XYZeq: Spatially resolved single-cell RNA sequencing reveals expression heterogeneity in the tumor microenvironment

Single-cell RNA sequencing (scRNA-seq) of tissues has revealed remarkable heterogeneity of cell types and states but does not provide information on the spatial organization of cells. To better understand how individual cells function within an anatomical space, we developed XYZeq, a workflow that encodes spatial metadata into scRNAseq libraries. We used XYZeq to profile mouse tumor models to capture spatially barcoded transcriptomes from tens of thousands of cells. Analyses of these data revealed the spatial distribution of distinct cell types and a cell migration-associated transcriptomic program in tumor-associated mesenchymal stem cells (MSCs). Furthermore, we identify localized expression of tumor suppressor genes by MSCs that vary with proximity to the tumor core.
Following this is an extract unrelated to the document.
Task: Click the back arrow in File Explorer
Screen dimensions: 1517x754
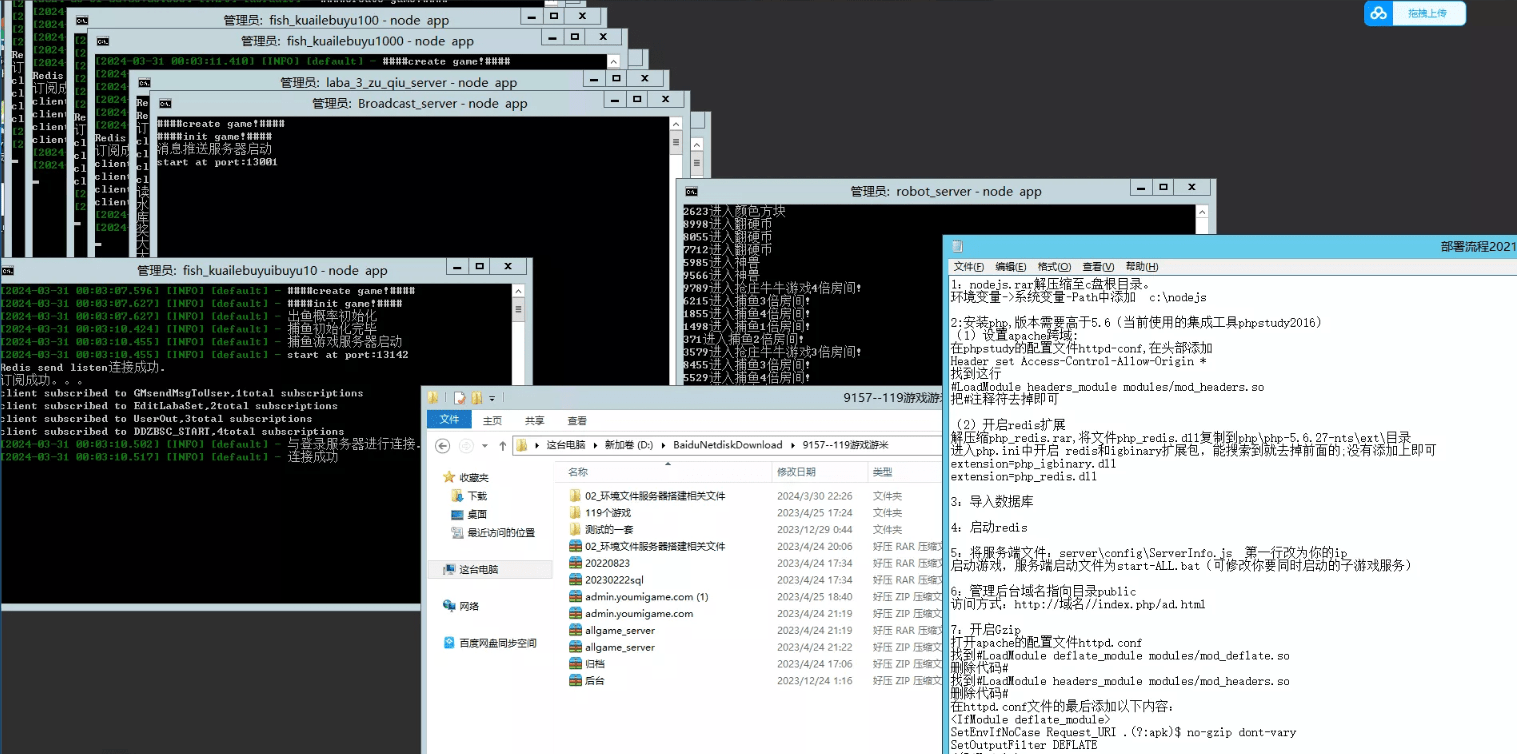Action: [443, 446]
We demonstrate that XYZeq can be used to map the transcriptome and spatial localization of individual cells in situ to reveal how cell composition and cell states can be affected by location within complex pathological tissue.

Automated summary

Using the XYZeq workflow, spatial metadata can be encoded into scRNAseq libraries to analyze the transcriptome and spatial localization of individual cells, revealing the functional interactions within an anatomical space. Studies show that tumor-associated MSCs express different tumor suppressor genes at varying distances from the tumor core, highlighting the spatial distribution and functional characteristics of cells in pathological tissues.